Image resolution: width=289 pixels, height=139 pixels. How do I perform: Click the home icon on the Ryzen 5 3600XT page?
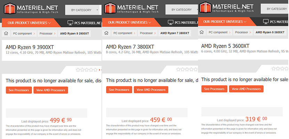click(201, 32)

--

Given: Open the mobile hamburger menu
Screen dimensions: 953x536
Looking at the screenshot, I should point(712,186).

- [WHAT NEEDS TO BE DONE]:
Copy the records from the line containing "Image resolution: width=289" through the line containing "click(201, 32)", and leave the pictures out of your copy.

- [EXERCISE ANSWER]:
Image resolution: width=289 pixels, height=139 pixels. How do I perform: Click the home icon on the Ryzen 5 3600XT page?
click(201, 32)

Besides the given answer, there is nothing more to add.